> _Given entries_
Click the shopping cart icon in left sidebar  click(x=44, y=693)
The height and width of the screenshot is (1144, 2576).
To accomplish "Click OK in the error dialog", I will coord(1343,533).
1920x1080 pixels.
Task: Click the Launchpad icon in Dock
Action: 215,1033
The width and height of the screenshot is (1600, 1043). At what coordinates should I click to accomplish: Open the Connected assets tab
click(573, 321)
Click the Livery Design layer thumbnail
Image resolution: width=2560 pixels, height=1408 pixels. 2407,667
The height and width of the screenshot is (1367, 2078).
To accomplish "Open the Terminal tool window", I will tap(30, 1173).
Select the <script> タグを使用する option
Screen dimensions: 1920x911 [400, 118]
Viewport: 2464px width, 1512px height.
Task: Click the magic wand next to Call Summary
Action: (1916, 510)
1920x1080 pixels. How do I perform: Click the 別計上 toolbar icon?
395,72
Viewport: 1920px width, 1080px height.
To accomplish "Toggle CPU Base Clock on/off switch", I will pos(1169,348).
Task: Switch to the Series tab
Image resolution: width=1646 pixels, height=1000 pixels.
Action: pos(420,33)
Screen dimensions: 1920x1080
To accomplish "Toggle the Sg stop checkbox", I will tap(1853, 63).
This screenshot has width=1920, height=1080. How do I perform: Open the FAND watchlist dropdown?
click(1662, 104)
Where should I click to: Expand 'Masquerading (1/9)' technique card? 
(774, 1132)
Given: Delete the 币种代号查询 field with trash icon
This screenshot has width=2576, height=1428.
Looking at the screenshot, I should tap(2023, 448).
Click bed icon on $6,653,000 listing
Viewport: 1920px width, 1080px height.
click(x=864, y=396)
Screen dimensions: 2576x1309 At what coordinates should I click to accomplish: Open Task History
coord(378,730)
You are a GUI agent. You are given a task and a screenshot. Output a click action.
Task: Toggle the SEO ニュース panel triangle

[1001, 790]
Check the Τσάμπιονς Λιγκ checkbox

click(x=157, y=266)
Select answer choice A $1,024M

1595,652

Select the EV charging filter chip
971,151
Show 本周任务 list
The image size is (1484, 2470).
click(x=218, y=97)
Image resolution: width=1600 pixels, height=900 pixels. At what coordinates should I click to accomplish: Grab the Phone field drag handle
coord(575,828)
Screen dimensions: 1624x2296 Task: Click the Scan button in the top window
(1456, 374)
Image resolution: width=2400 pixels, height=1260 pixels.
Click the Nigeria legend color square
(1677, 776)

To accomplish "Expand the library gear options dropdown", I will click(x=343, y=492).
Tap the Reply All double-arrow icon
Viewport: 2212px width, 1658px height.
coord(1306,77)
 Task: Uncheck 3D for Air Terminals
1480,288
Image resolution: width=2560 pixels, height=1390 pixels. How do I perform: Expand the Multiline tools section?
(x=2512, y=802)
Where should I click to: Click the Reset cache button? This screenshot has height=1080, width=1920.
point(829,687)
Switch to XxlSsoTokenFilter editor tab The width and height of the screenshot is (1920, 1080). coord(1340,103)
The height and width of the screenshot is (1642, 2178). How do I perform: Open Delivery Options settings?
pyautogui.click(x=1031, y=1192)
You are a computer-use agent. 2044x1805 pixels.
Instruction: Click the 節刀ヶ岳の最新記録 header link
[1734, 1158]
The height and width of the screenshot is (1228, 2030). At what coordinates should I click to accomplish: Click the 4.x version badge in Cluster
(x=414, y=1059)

> _Exercise instructions_
Beginning with the line that holds "Switch to XxlSsoTokenFilter", please give again each line exactly until the records end, and include that final line.

> _Solved problem_
Switch to XxlSsoTokenFilter editor tab The width and height of the screenshot is (1920, 1080). coord(1340,103)
The height and width of the screenshot is (1642, 2178). How do I perform: Open Delivery Options settings?
pyautogui.click(x=1031, y=1192)
You are a computer-use agent. 2044x1805 pixels.
Instruction: Click the 節刀ヶ岳の最新記録 header link
[1734, 1158]
The height and width of the screenshot is (1228, 2030). At what coordinates should I click to accomplish: Click the 4.x version badge in Cluster
(x=414, y=1059)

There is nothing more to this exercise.